Do your property taxes seem unreasonably high? Unless you live in New Jersey, they could be worse.
The Garden State takes the dubious award for highest property taxes in the country, according to a survey by WalletHub, with the average property tax levy in that state a hefty $3,971 per year. Also near the top of the list are Illinois, New Hampshire, Wisconsin, Texas and Connecticut.
The typical New Jersey tax bill is more than eight times the average property tax bill in Hawaii, the state with the lowest property taxes, which clocks in at $482 per year. Hawaii is unusual in that it takes in so much tax revenue from tourists and tourism in the form of sales and excise taxes. But Louisiana and Alabama, next on the list, have average annual property taxes of $752 and $832, respectively, which is also just a fraction of a New Jersey tax bill.
It's not the first time New Jersey has topped this list. "New Jersey has always relied heavily on its property taxes," said Jill Gonzalez of WalletHub.
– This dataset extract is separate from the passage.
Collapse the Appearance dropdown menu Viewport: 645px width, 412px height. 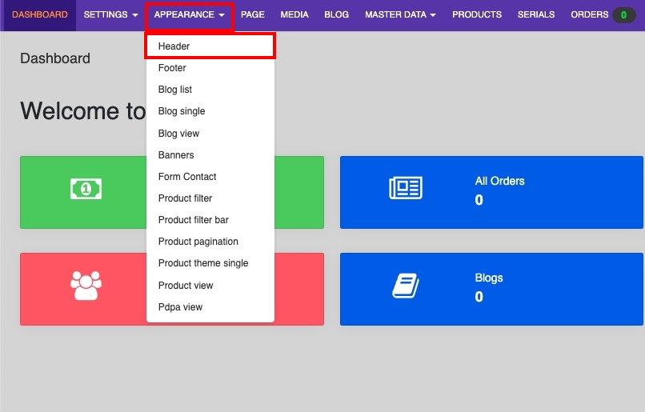point(189,15)
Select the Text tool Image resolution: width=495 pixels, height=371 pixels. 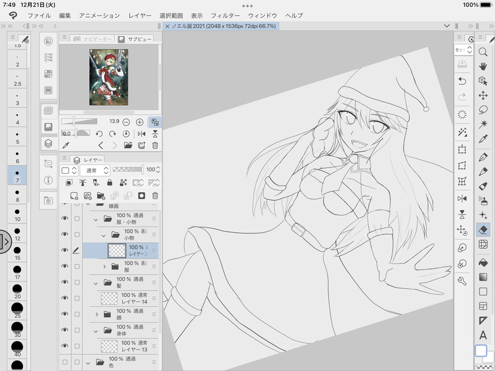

(Above infographic courtesy of WalletHub.)
New Jerseyans are concerned about their tax burden. A survey released in November by the Monmouth University Polling Institute found that half of its residents want to move out of the state at some point. Property taxes were the most commonly cited reason, followed by the general cost of living.
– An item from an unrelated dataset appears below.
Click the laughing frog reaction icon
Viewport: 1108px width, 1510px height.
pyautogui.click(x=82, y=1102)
"Many New Jerseyans are saying, 'I don't think this is getting any better, so why don't I just pay with my feet,' " said Patrick Murray, director of the institute.
People in high property tax states have more reasons to worry. Several of those states also have more residents with high incomes—New Jersey and Connecticut were near the top of another survey measuring states' wealth—and taxpayers with high incomes and high state and local taxes are especially vulnerable to the alternative minimum tax, or AMT.
The AMT was designed to level the tax playing field and prevent wealthy taxpayers from using loopholes and deductions to avoid paying taxes. But because the income brackets for the tax were not permanently indexed to inflation until 2012, the reach of the tax kept extending, well beyond the ultrarich.
Even with the indexing, families who have high incomes but live in high-tax areas, such as New Jersey and Connecticut, are more likely to be hit by the tax, even though they may not feel especially wealthy.
There is a flip side to these high-tax burdens. States with high taxes tend to spend more on public services, such as schools, parks, and fire and police departments.
Alabama, which had the second-lowest property taxes, spent $8,813 per student on education in fiscal 2011, and Louisiana, with the third-lowest property taxes, spent $10,723, according to Census Bureau data. New Jersey, meanwhile, spent $15,968, and Connecticut spent $15,600.
Schools and parks are great to have, no doubt. But when the taxman cometh, there is a price to be paid.